Here is John M. East to introduce us to this extravaganza, which he describes as a tribute to the late, lamented Mary Millington. Informing us that Mary was a world-class stripper, he illustrates this with a clip from one of her final films, Queen of the Blues, where she performs such an act in front of an appreciative crowd at a nightclub. Then he brings on the compere for the evening, who is comedian Bernie Winters, and he offers up a short standup routine of the sort which will fill up the time between the strippers. So without further ado, bring on the ladies from around the world to compete in this competition...

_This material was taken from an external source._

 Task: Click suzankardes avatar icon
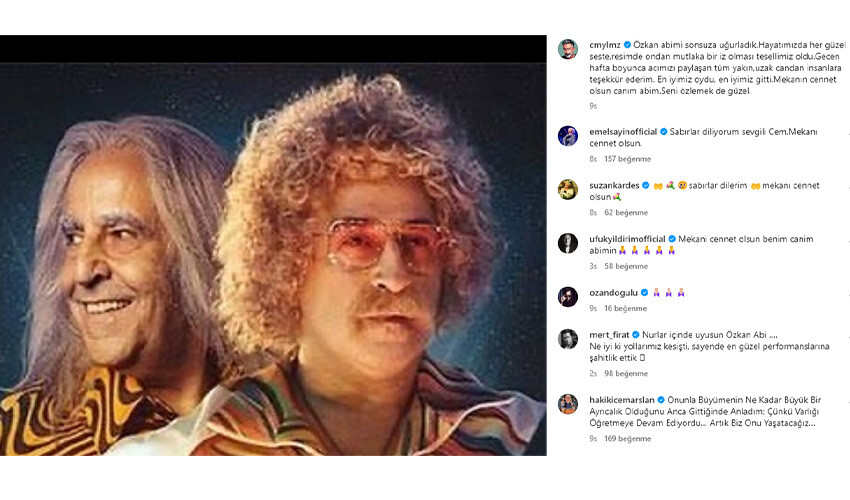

Except there is plenty of further ado for what you would think would be a simple exercise in filming a bunch of women taking their clothes off to music. This was made near the end of an era where it was felt that for softcore you couldn't simply cart on the nudity on its own, and you had to have some kind of frame around it, so, as was so often in British cinema of the previous decade, here that was comedy. If you could call what Bernie did comedy; best known by this time as a family-friendly comic on television who appeared with a slobbery St Bernard dog as his sidekick, it may be jarring to see him grin and gurn his way through a few blue gags, but it was essentially the same act he usually did, only with off colour material.
But what of Mary Millington? By the stage this was released, she had been dead a couple of years, but that did not stop British porn baron David Sullivan exploiting her still-lucrative name. Previous to this, as tribute to the suicidal star, he had produced a barely-feature length documentary about her, that was more concerned with assembling clips of her nude scenes than anything else, which makes one wonder who the market for that was as surely the way Mary ended up, used up by the sex industry which led to her destruction, would have taken any erotic edge off the images of her for the potential audience. Or maybe they were feeling sentimental and wished to see her unclothed one last time, whatever, it's best not worth dwelling on.
Here Mary's name was even more cynically attached to this shoddy product, when she appears in one tiny clip at the start, is called a world-renowned stripper which she wasn't, and then promptly forgotten about for the rest of the three quarters of an hour that this lasts. If that doesn't leave you uncomfortable, then you might enjoy the parade of nudity that follows, only you might well be more distracted by the two-man band obviously not playing the music we're hearing and the aggressively overbearing audience laughter and cheers - which is all the more noticeable for there apparently being no-one actually there to watch this, as all the clips of the patrons are taken from Queen of the Blues. Then there's the fact that the girls cannot even keep up the subterfuge of pretending to be from various countries, as when they are interviewed by Bernie they don't get their stage names right, and all have London accents. It all ends with a winner announced, and Bernie doing his own striptease, and if you've watched this all the way through then there can't be any bigger letdown than that.